Wednesday, November 20

Mission #2. Escaping the Rock II


stupid conference. they couldn't even 
spell my name



It's the middle of the night, again. Mr You-cant-see-me and tool kit are getting wasted, again. The only difference this time: they're doing so on a plane. A private jet, actually. Jimmy Pointy Ears McNull agreed to take us back to the country. Great view from the window. Kept a coffee from the hotel, its devine, even though its cold by now.






The last couple days at the restaurant pass without any further disturbings. Pointy wanted to stash the ork in the freezer. Because of the smell. Since I'm a little impressed by his defense mechanisms and since I don't want to spend the next days with a not just drunk but whining elf I hack up the ork and stuff him in the ice box.


Finally we leave for the conference, leave the guns and the ammo and the ork-gulash in the freezer. Leo actually leaves a note, apologizing for the mess.

Aaron gets a second chance to prove he's worthy. At the checkpoint he confuses everybody, Leo hits the gas and we're off.

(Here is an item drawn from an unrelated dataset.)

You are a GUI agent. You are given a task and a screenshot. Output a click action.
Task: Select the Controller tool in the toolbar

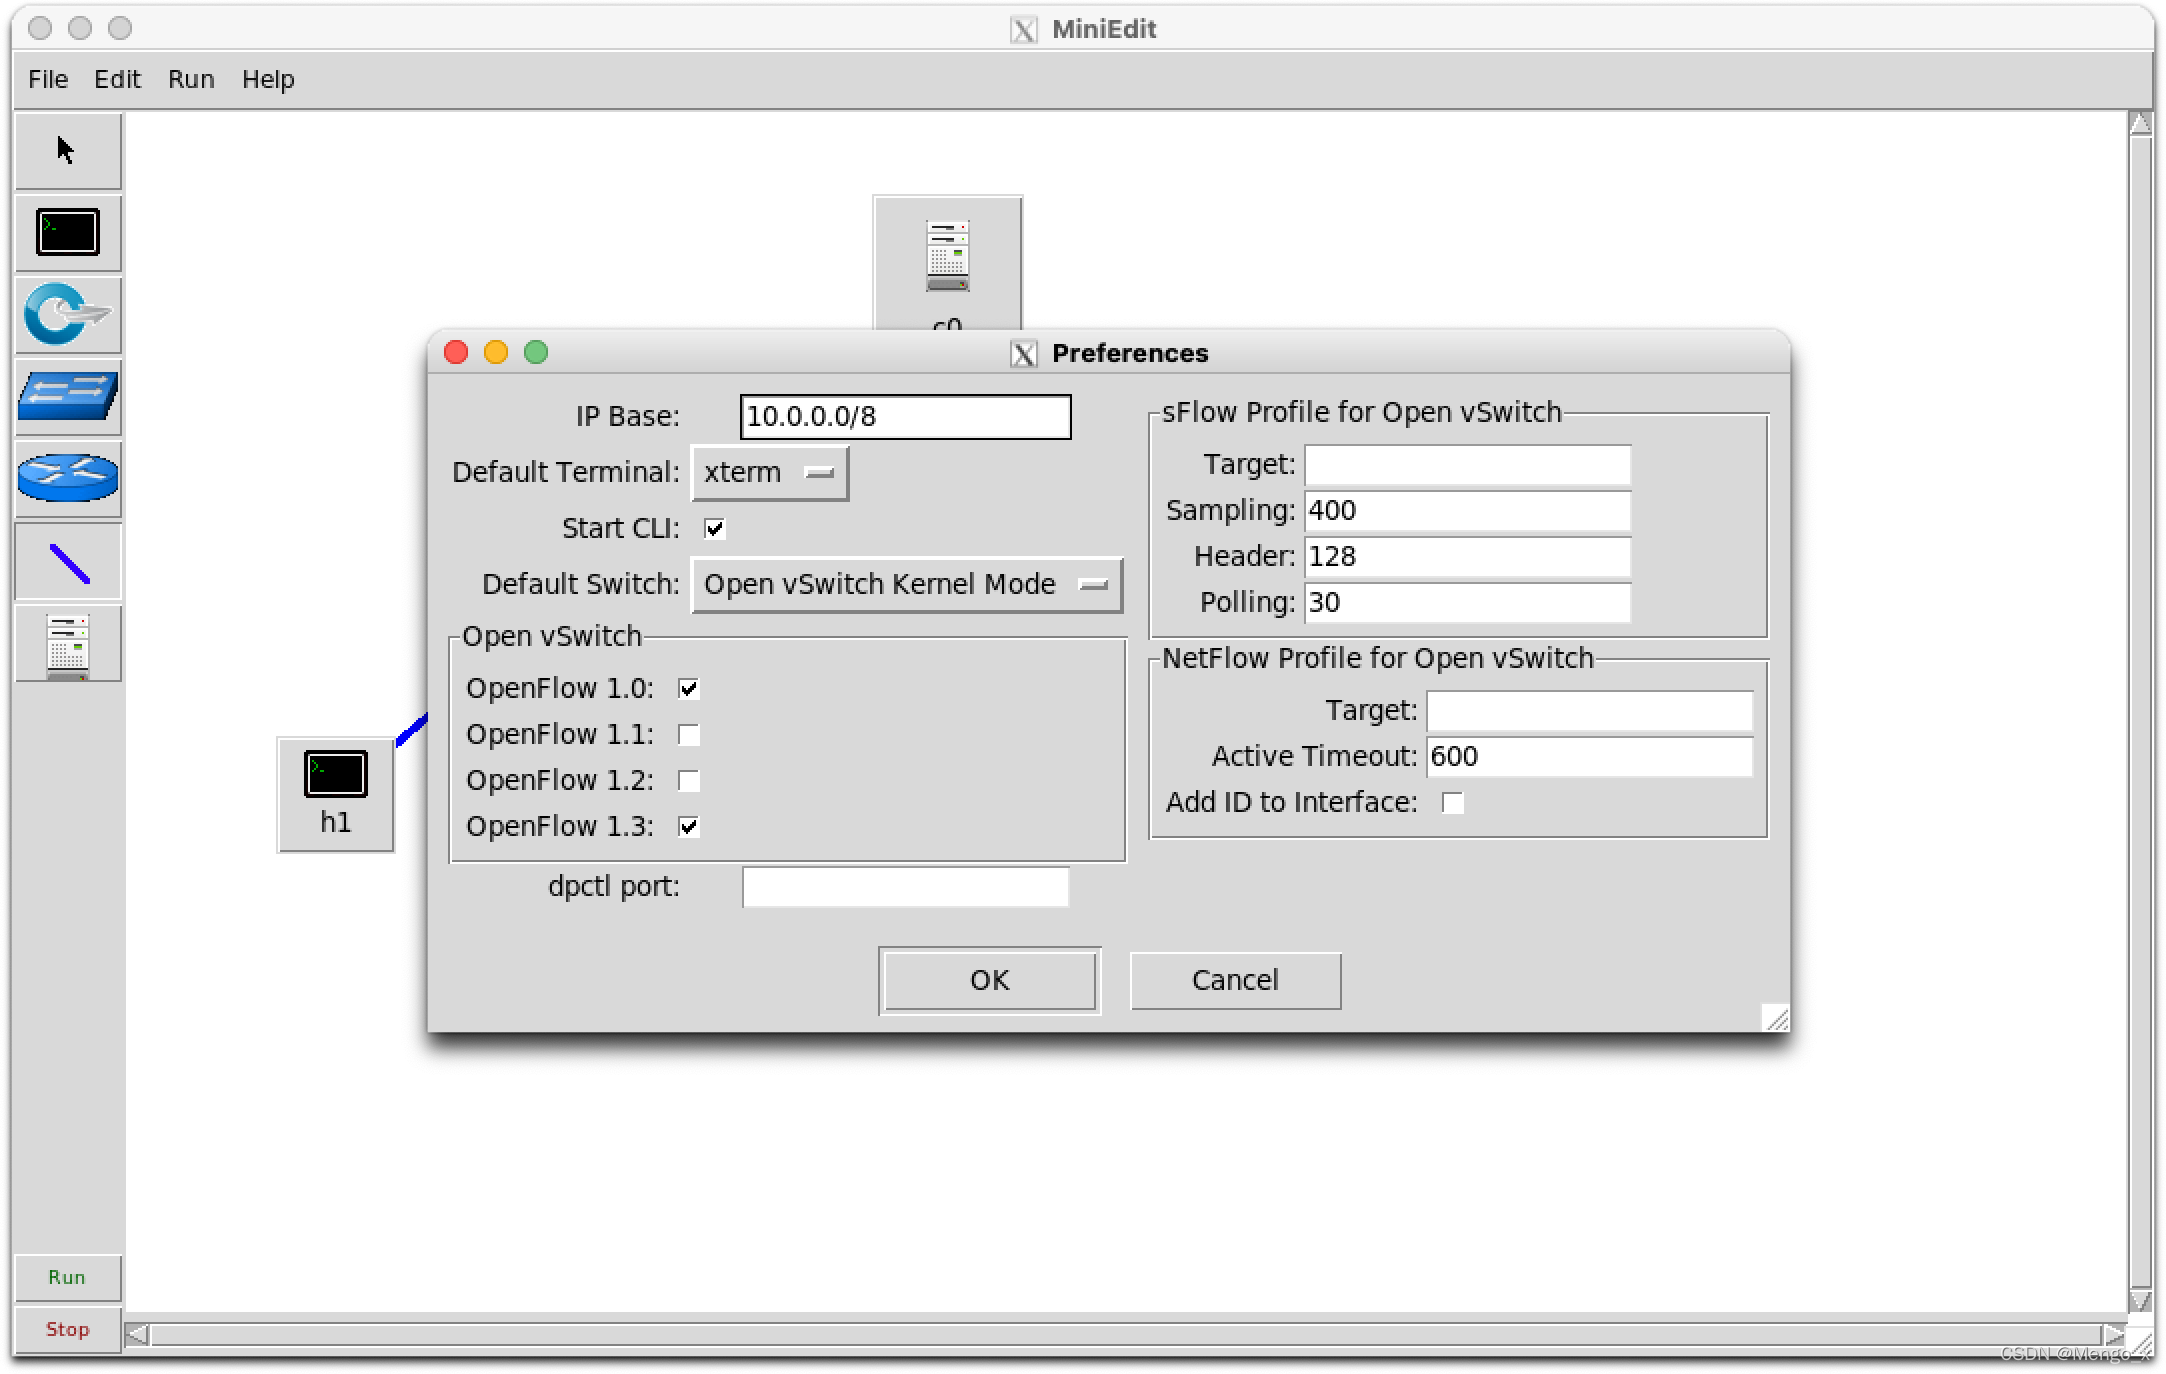67,645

The rest is boring. Freeze starts to be all whiny in front of the hotel, since he's confronted with three angry dudes yet again because he puts the "maybe" on the plane ticket. again. What is it with this guy? Leo stuns him, he sags like a pierced balloon. pfffft, he's on the floor. Heart attack. 

There's cake at the conference. Real cake. And real coffee. And a lot of suits, but they're all buisy talking to and about themselves. And there's Jimmy. He babbles on about organized crime in the arctic. Aaron pretends to be asleep in his chair, Leo seeks to impress Jimmy with some been-there-done-that-questions, I keep watching Jimmy and the audience. Can't read him yet. afterwards we talk business. He's interested. He agrees to put us to work and to get us outta here. Got new SINS and everything.

Well. I also kept the Russian 30k. Could be worse.